The SoC at the heart of the Pi 5 is a new BCM2712 chip from Broadcom, with a VideoCore VII GPU and four Arm A72 CPU cores clocked at 2.4 GHz.

The package is much smaller than the total package dimension, and you can just make out some of the bonding wires around it in the image above.

I counted all the package solder balls so you don't have to—there are 586 pins coming off the BCM2712 (in a 25 x 25 BGA, with some pads empty). Those pins route signals to and from all parts of the Pi, but besides the dual 4K60-capable HDMI ports, a lot of that signaling goes through the 4 PCI Express lanes attached to the RP1 chip.

RP1 Southbridge

RP1 PCIe lanes X-ray image of Raspberry Pi 5

Those lanes form a little '8-lane highway' on the surface of the Pi's PCB, with each differential pair holding a tiny set of capacitor 'cars' at one point or another along the route, making the highway analogy complete.

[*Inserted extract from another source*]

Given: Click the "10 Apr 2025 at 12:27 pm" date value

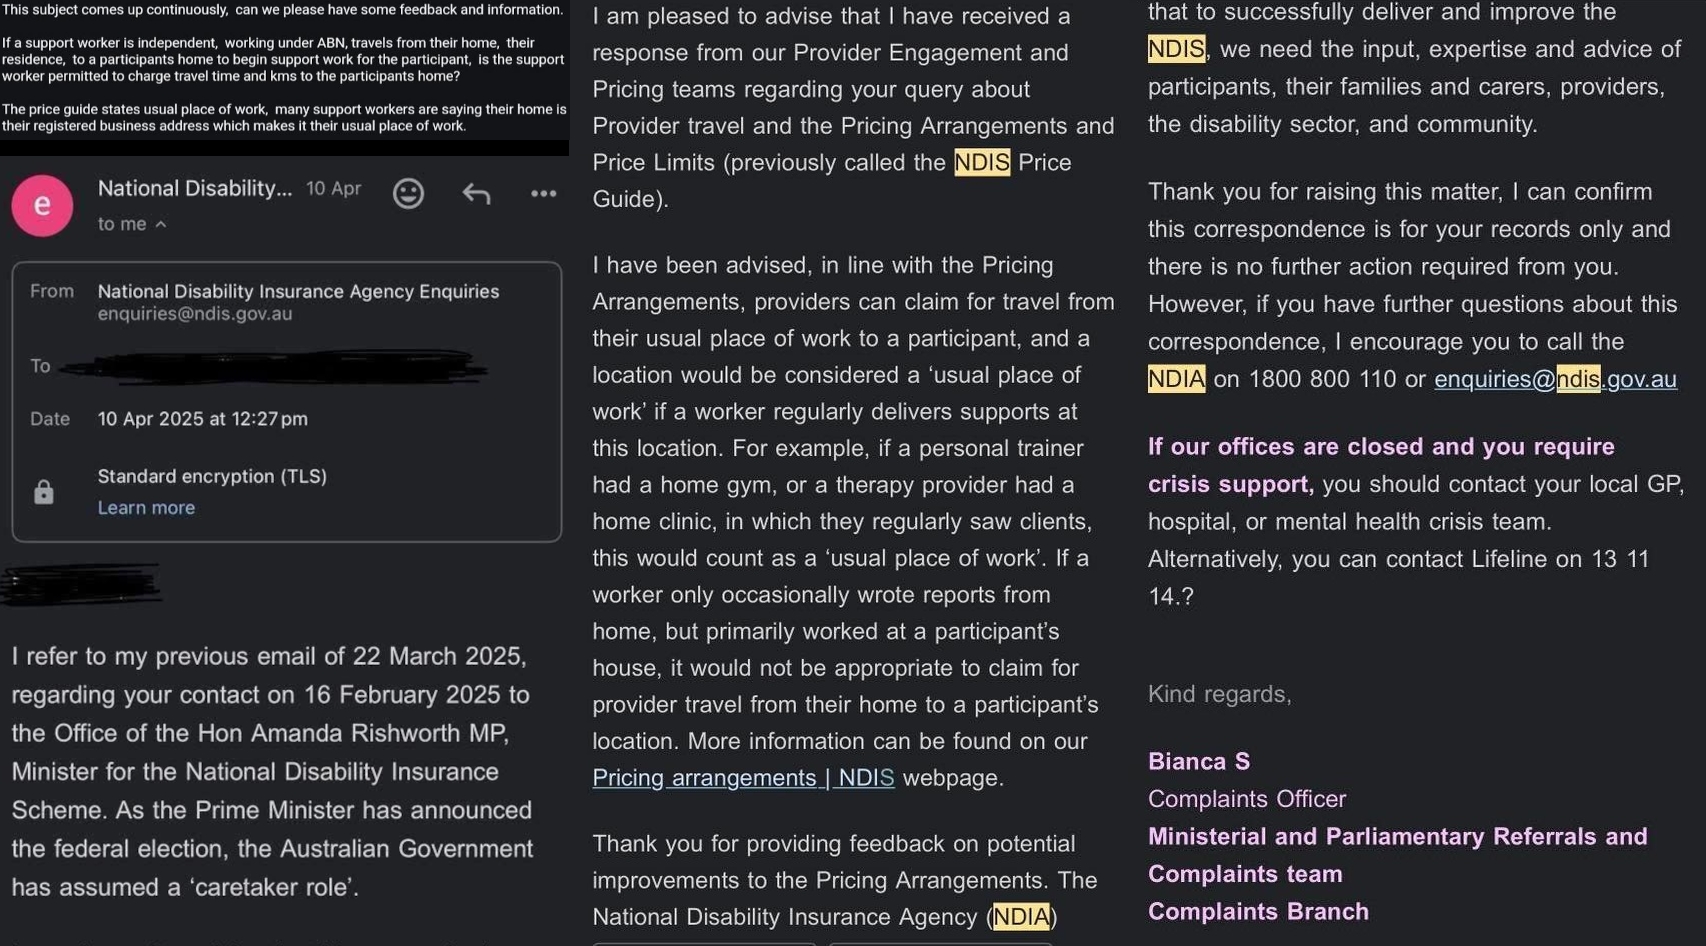Looking at the screenshot, I should (x=203, y=419).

RP1 top X-ray image on Raspberry Pi 5

The RP1 itself is less than a quarter the size of the full package, with 265 total pins in its BGA, laid out in an 18 x 18 grid.

Other tidbits

There are a few other parts of the board that were especially interesting, like the integrated WiFi antenna cut into the PCB itself:

Raspberry Pi 5 PCB antenna and WiFi and Bluetooth module

And also the new (and somewhat controversial) 5V 5A board power supply:

Raspberry Pi 5 board power supply

To see the rest of the X-ray images, please watch the video over on my YouTube channel. I hope to get more posted up in full resolution at some point, maybe on Flickr or another blog post, but for now, the full set is visible in that video.

Comments

Will be the first arm board that can run PSP and N64 games at 2x resolution or more. If you want to do that today, you'd have to run a mid range to flagship phone.

Perhaps one day a pico will be able to run PS3 and 4 games, as well as Wii, DS and 3DS games.